According to political scientist Yves Meny, the recent corruption scandals in France have very deep roots. Anne Corbett reports. As the wave of French corruption allegations known as "Les Affaires" rolls on and the country's parliament debates anti-corruption measures, the French political scientist, Yves Meny, keeps being asked whether France is following Italy down the path of moral bankruptcy to the collapse of the state.
Meny, whom Le Monde once called "the intellectual godfather" of anti-corruption measures in France, first outlined his innovative argument in La Corruption de la Republique, a seminal work currently being reprinted.

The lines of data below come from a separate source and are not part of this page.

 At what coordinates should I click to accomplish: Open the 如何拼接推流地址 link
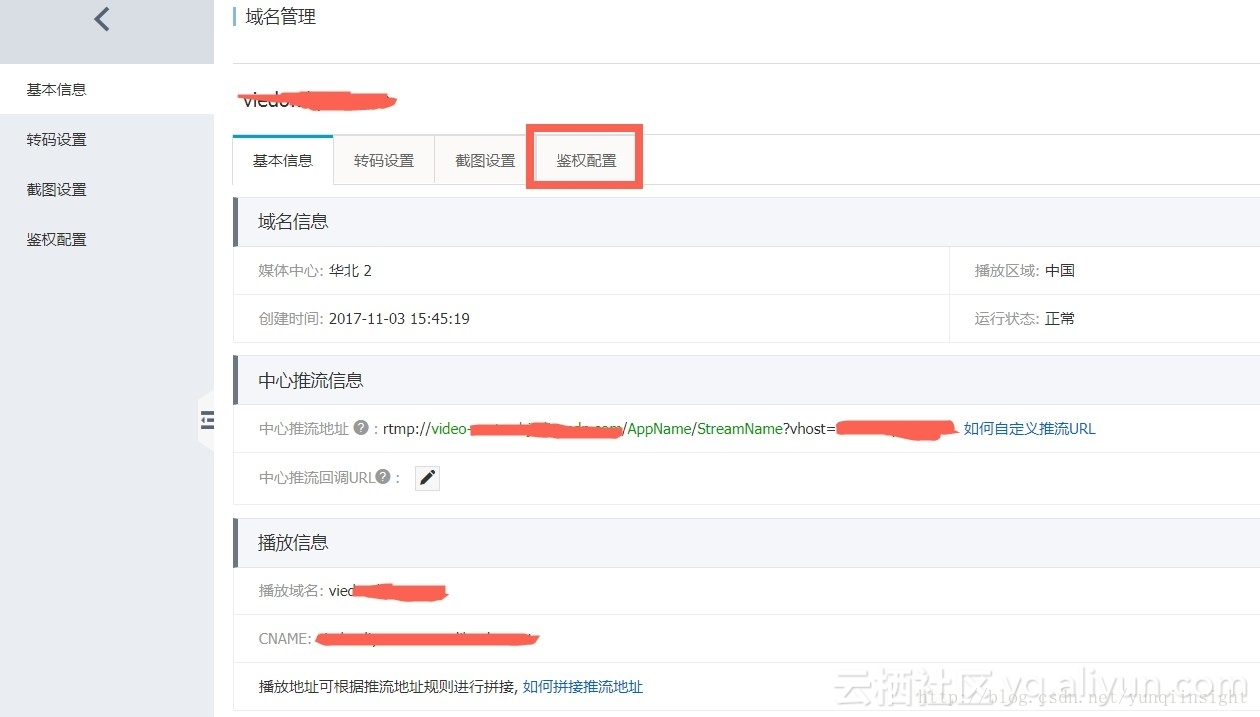click(583, 687)
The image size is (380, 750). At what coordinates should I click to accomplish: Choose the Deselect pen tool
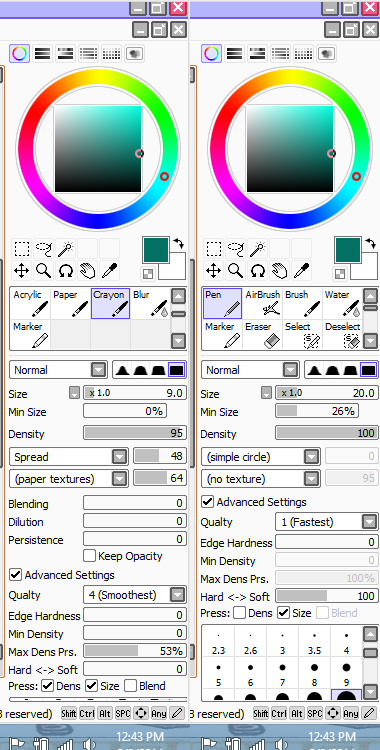tap(342, 334)
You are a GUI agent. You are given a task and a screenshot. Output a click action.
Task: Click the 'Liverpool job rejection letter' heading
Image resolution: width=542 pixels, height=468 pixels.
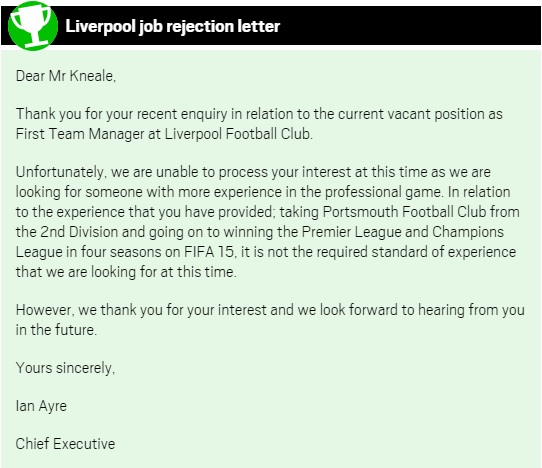point(172,26)
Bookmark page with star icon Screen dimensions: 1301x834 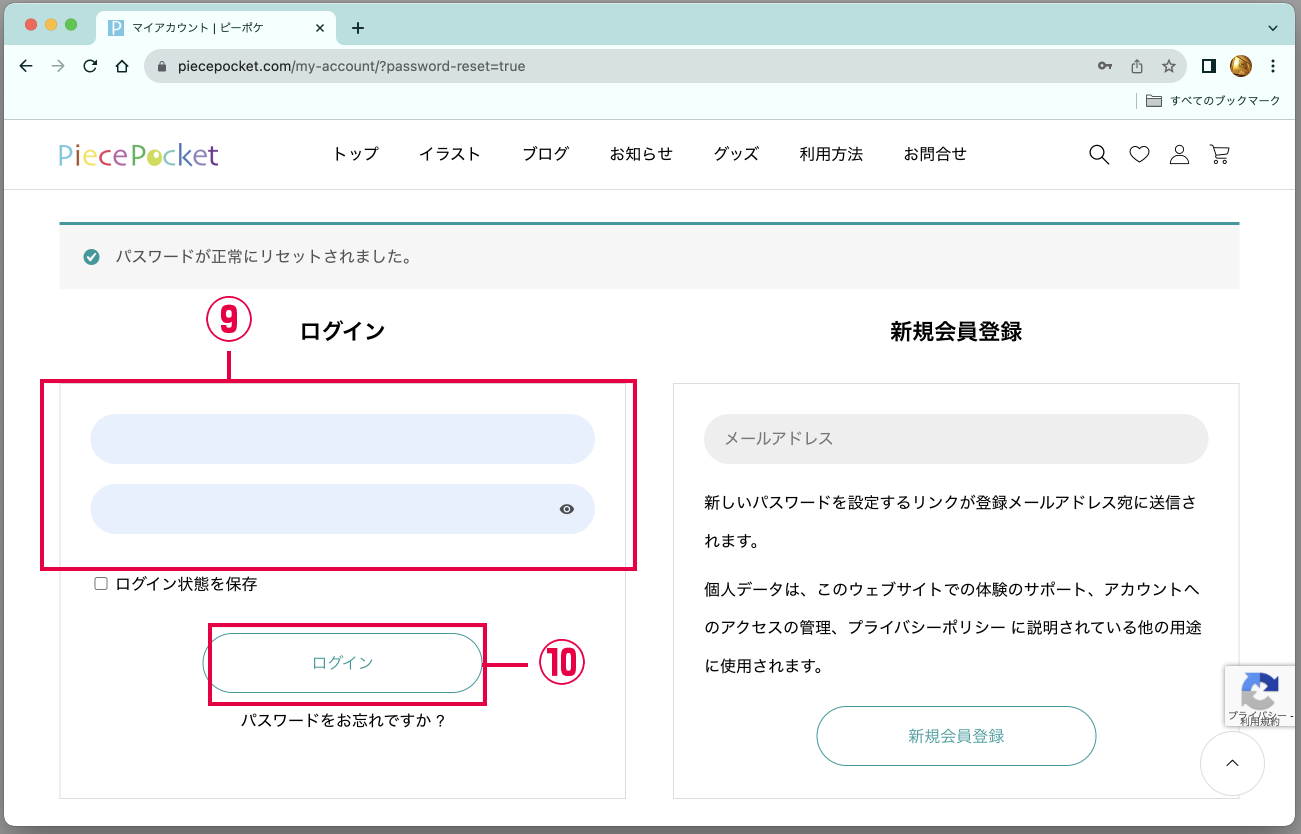[1168, 66]
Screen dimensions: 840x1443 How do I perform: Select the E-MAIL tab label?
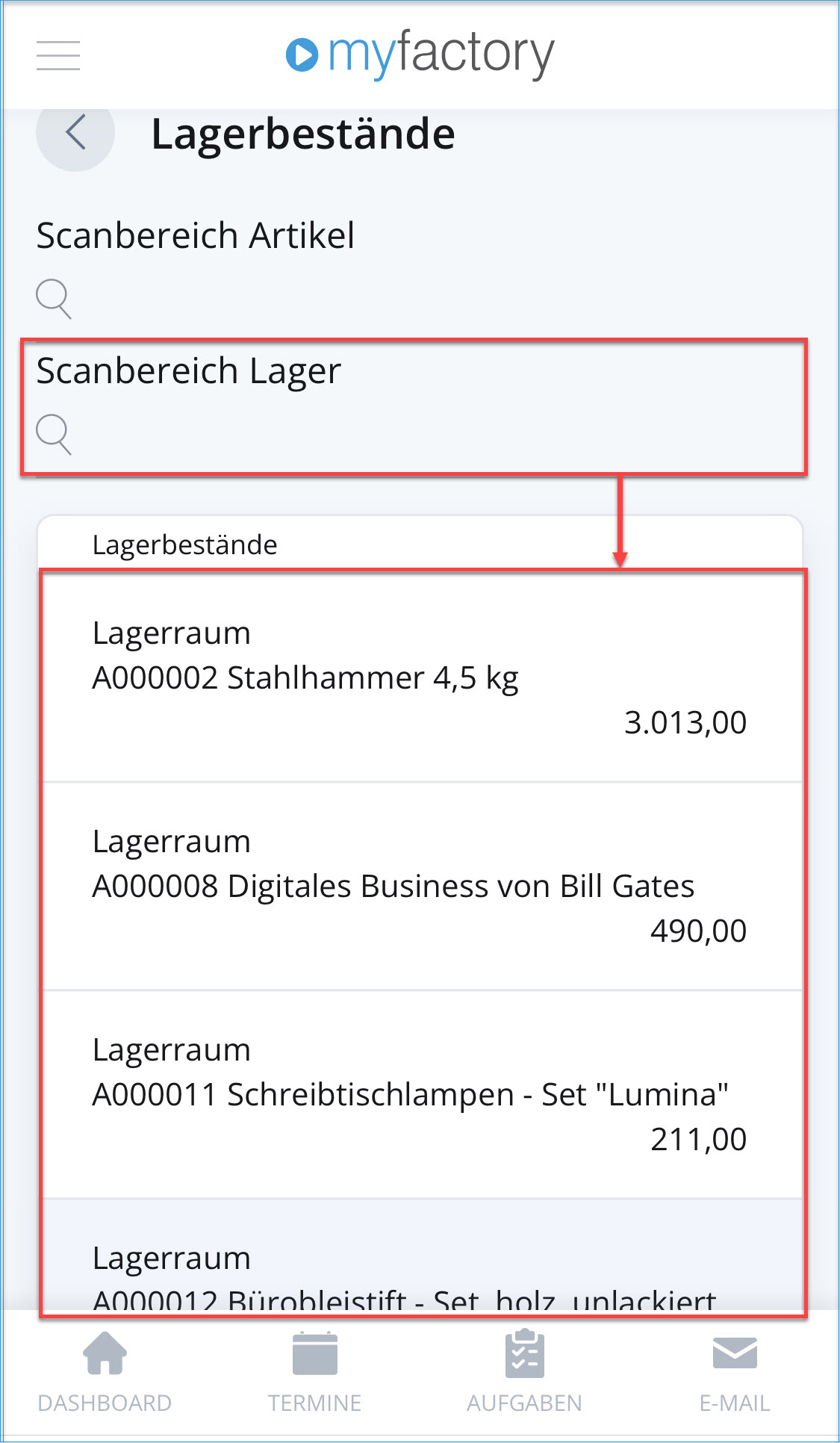(x=735, y=1403)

His thesis is that we need to be concerned about the corruption of politics, and not simply corruption in politics. He argues that the political and economic elites of France should indeed look to Italy, where the traditional governing classes have been forced to give way to those populists who, as he puts it, "despise political parties and tend to end up despising democracy". Meny knows about Italy. He directs the political science centre at the European University in Florence, on leave of absence from Paris's Institut d'Etudes Politiques.
Corruption, he says, grows out of a particular political system. "The only effective way to counter corruption is to understand the mechanisms from which it springs."
So far the tally of corruption charges in France has led to preventive detention for a minister, the president of a departmental council and a leading industrialist. Five other ministers and almost 30 deputies face charges of illicitly financing their parties and in some cases of enriching themselves personally. There must be more charges to follow as investigating magistrates home in on the political and economic networks of the highest names in the land -- though there are also dozens, maybe hundreds, who can heave a sigh of relief thanks only to a 1990 amnesty.
These examples of corruption are a product of the same sort of climate as Britain's "sleaze" cases or Italy's "dirty hands". The French "model" was spawned by a centralised and highly regulated society which dates back to the Ancien Regime. It is typified by excessive regulation of the individual -- an inheritance of monarchs' fear of their subjects -- and ways of paying officials that hark back to the 17th century.
Such a structure is highly conducive to corruption. A society overloaded with regulations incites people to dream up ways to get round them. When Robin Hood takes on the Leviathan state and wins, he is naturally enough applauded.
Conflict of interest is structural. Big decisions in politics and the economic world emerge from the balance struck between responsibilities which often set national and local, or public and private sector interests against each other.
These can make people neglect the divide between professional and personal interests, sometimes because of the survival of practices like cumul des mandats (simultaneously holding several offices), pantouflage (moving from the civil service into a private sector job which is often related) and interessement (taking a financial cut from public sector work such as civil engineering projects).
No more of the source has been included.